WHAT IS NEEDED.
Can you edit the material below so that every "pixels" becomes "px", keeping everything else the same and leaving the pictures out?

Document and screenshot pointing entries:
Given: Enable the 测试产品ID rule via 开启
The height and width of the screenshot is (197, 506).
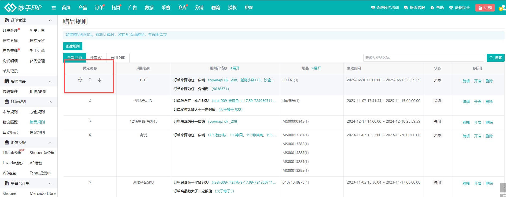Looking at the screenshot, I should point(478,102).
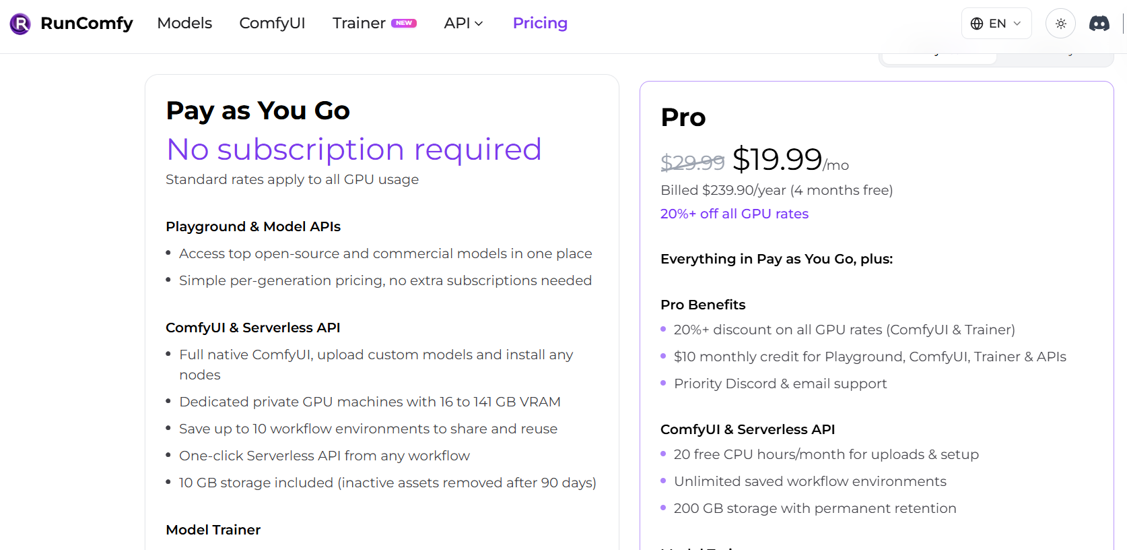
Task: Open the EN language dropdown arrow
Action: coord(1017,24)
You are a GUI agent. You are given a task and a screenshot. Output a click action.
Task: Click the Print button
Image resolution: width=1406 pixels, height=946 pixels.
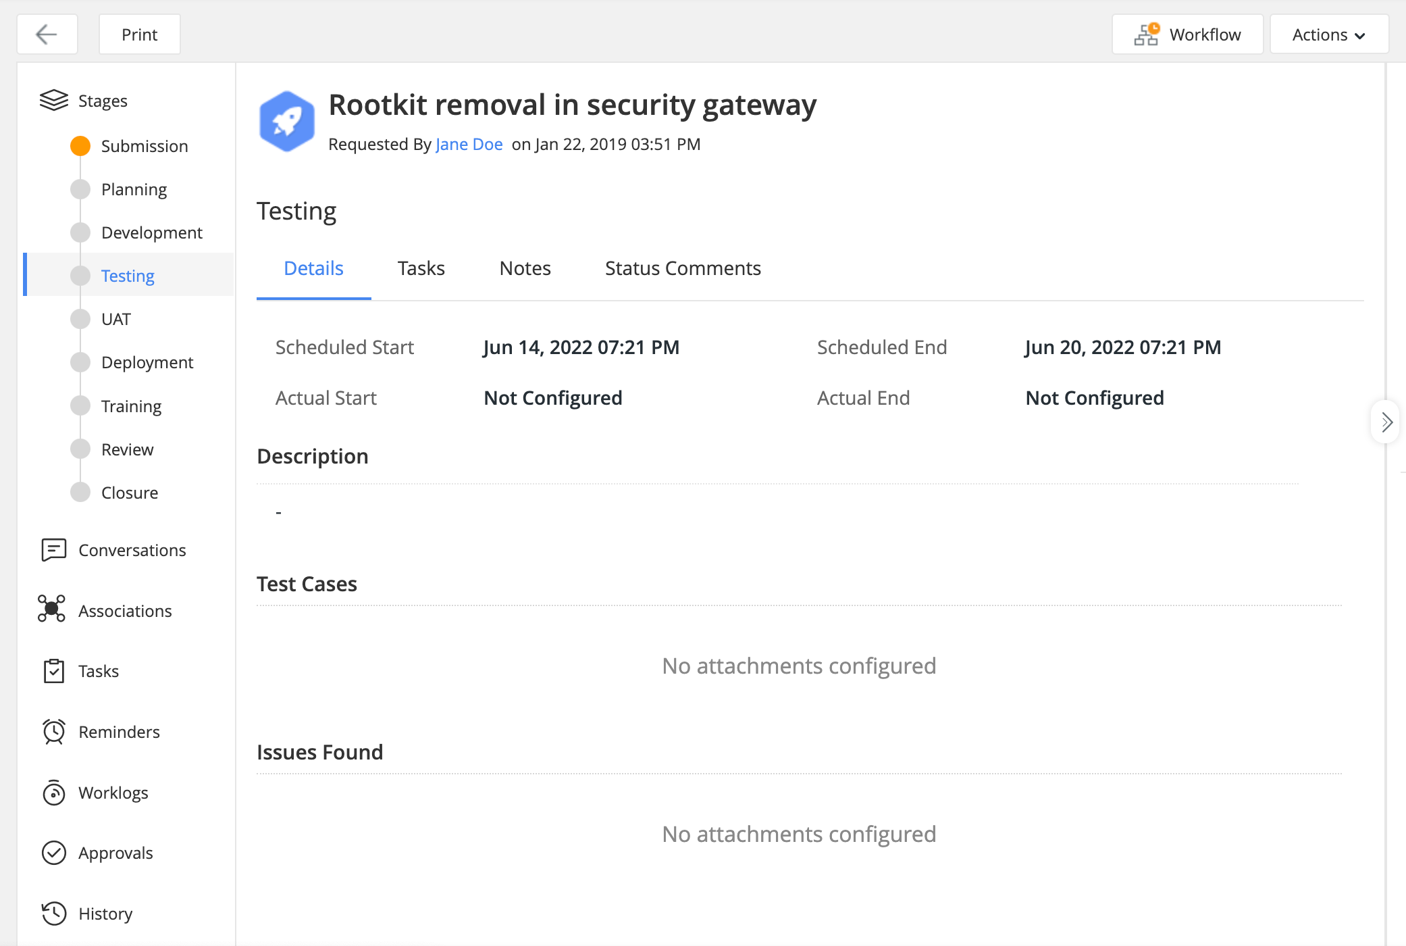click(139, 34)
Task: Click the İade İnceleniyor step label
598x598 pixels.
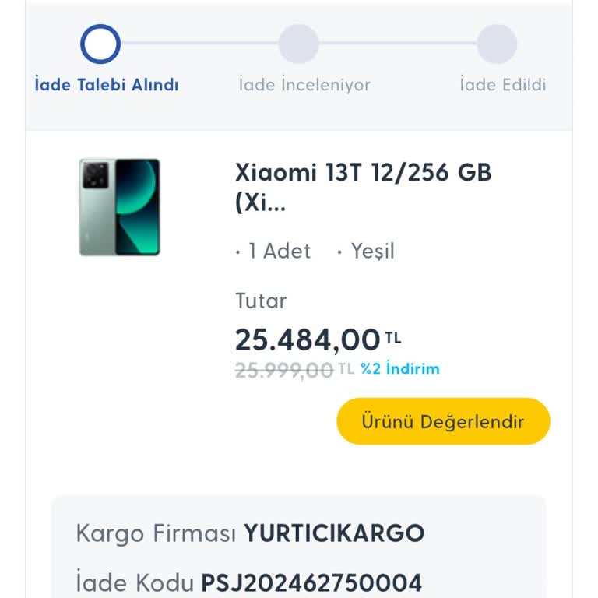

TASK OUTPUT.
Given: Enable the 测试产品ID rule via 开启
The height and width of the screenshot is (197, 506).
Looking at the screenshot, I should point(478,102).
Task: Open the EN language dropdown arrow
Action: coord(1017,24)
You are a GUI agent. You are given a task and a screenshot. Output a click action.
Task: Click the Print button
Image resolution: width=1406 px, height=946 px.
click(139, 34)
Task: Click the İade İnceleniyor step label
598x598 px.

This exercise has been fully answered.